The affidavits make reference to a “kangaroo internal appeals committee”; “a recent kangaroo meeting between the so-called board of appeals”; and to one of NSSA’s officers being “tainted with turpitude”. NSSA is accused of “treating the labour laws of the country with contempt” and, in another instance, of “pure ignorance of the labour laws of the country”. Some of the averments made on NSSA’s behalf are termed “spurious”, “ridiculous”, “ludicrous”, “preposterous” and “absurd”. Finally, there is the implied aspersion that in seeking to terminate the appellant’s employment on notice, NSSA did not adhere to “the basic values of morality, decency and good faith”.


For a legal practitioner to put such disparaging and insulting language into the mouth of a deponent is improper and reflects a total lack of restraint. It sullies the reputation for propriety and dignity that the legal profession in this country is so anxious to preserve.”

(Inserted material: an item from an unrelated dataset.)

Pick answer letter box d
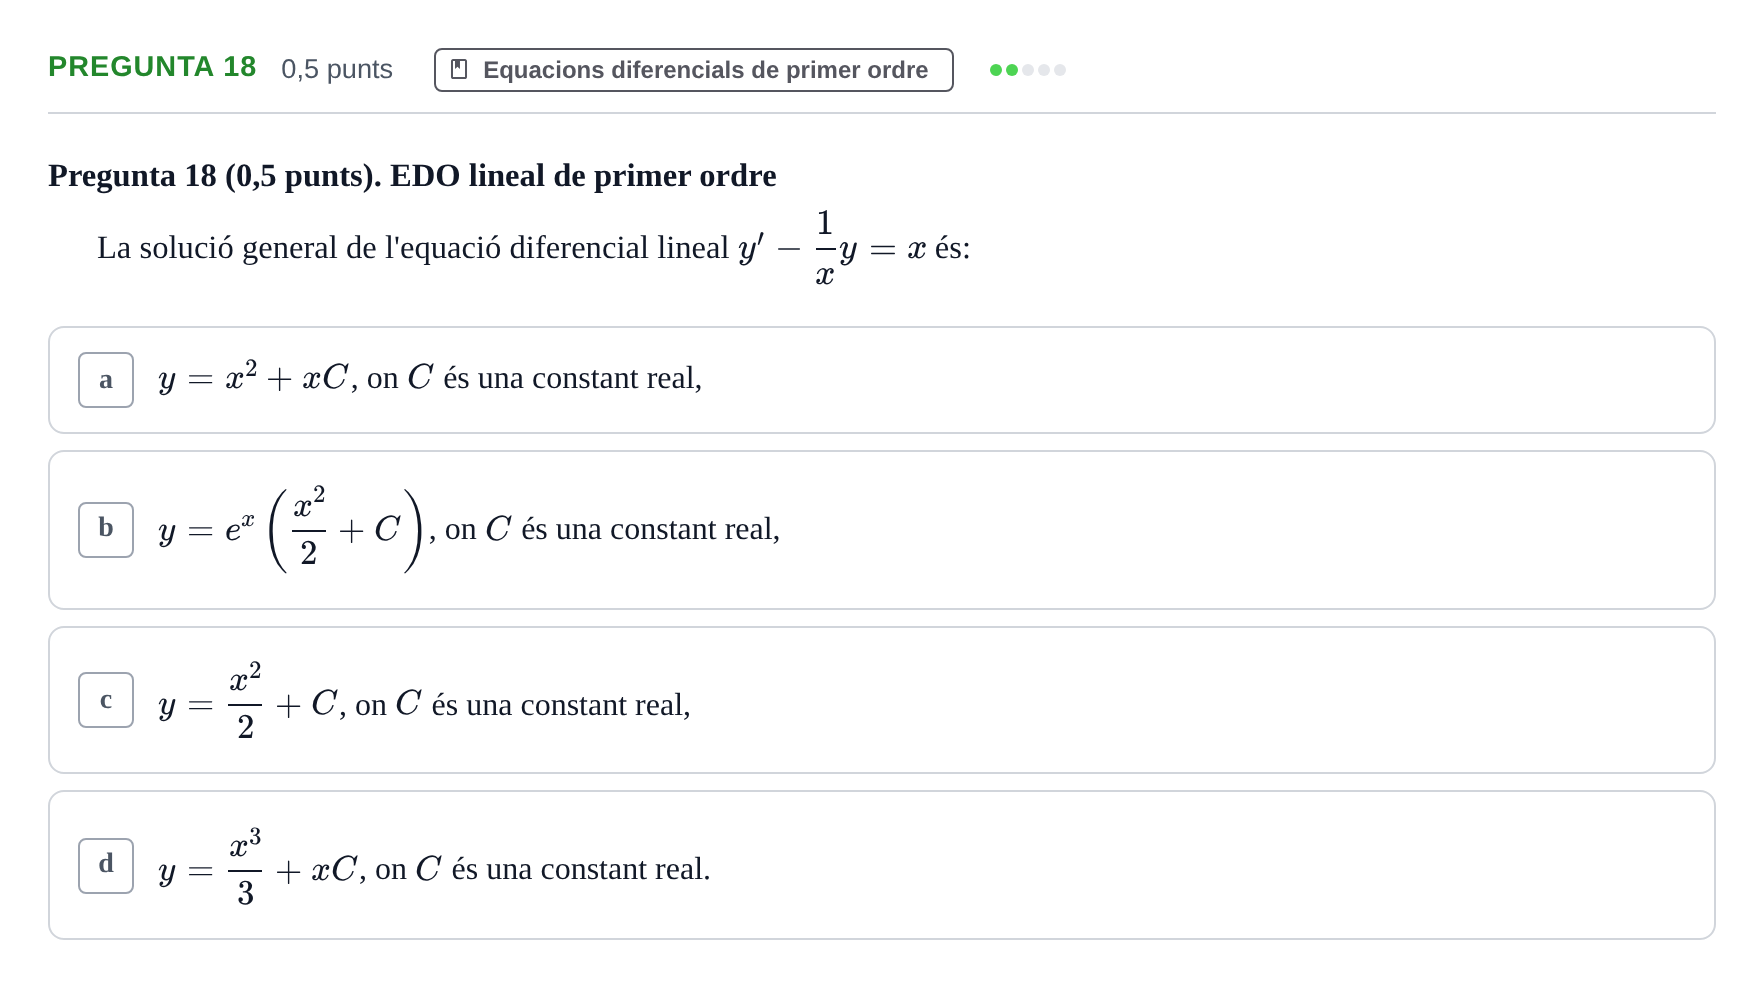1764x990 pixels. point(106,866)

[92] In his founding affidavit, the applicant states that in CCZ 4/20, this Court gave Senate a “generous backdoor relief”. The third respondent rightly characterises that statement as casting “aspersions of improper conduct on [this] Honourable Court”. The applicant further refers to the court as “breaching its own written standards”. As if that was not scandalous enough, in his answering affidavit the applicant goes on overdrive describing the Judiciary as the “gatecrasher” of constitutionalism and the Constitution. Furthermore, in his heads of argument in response to the amicus’ heads of argument, Mr Biti describes the amicus as having clearly taken “a dangerous, toxic and subjective side”.


[93] The applicant clearly employs invective language with reckless abandon. That is uncouth. Such language undermines the objectivity of the parties in addressing the constitutional issues. The applicant’s papers were done by his legal practitioner, Mr Biti. As Gubbay CJ stated in the Chivinge case supra, it is improper for a legal practitioner to put such disparaging and insulting language into the mouth of a deponent and reflects a total lack of restraint.


[94] Accordingly, I hold that the applicant’s language necessitates a departure from the general rule of costs in constitutional matters. Therefore, I will award costs against the applicant.


DISPOSITION

[95] The applicant has failed to satisfy this Court that there was indeed a failure by either the second or the third respondent to fulfil a constitutional obligation. The respondents could not have violated s 147 of the Constitution because the Bill never lapsed. Furthermore, by reason of the finality of the order in CCZ 4/20, it is now beyond impugnment.


[96] Equally, the order in CCZ 4/20 was limited to the declaration of invalidity that was stated. This Court only invalidated the passage of the Bill by the Senate. It did not extend the invalidity to the gazetting of the same Bill by the third respondent. Thus, there was no need for the Bill to be “regazetted” after the Senate had conducted another vote on it.


[97] For completeness, I also reject the applicant’s contentions that his right in s 56(1) of the constitution was violated. On the issue of costs, I have concluded that the invective language used by the applicant and his legal practitioner calls for an adverse order of costs.


[98] In the result, the following order is made:

1. The claim against the first respondent is struck out.

2. The application is hereby dismissed with costs.


MALABA CJ : I agree

GARWE JCC : I agree

MAKARAU JCC : I agree

GOWORA JCC : I agree

PATEL JCC : I agree

GUVAVA AJCC : I agree


Tendai Biti Law, applicant’s legal practitioners

Chihambakwe, Mutizwa & Partners, first and second respondents’ legal practitioners

Civil Division of the Attorney-General’s Office, third respondent’s legal practitioners.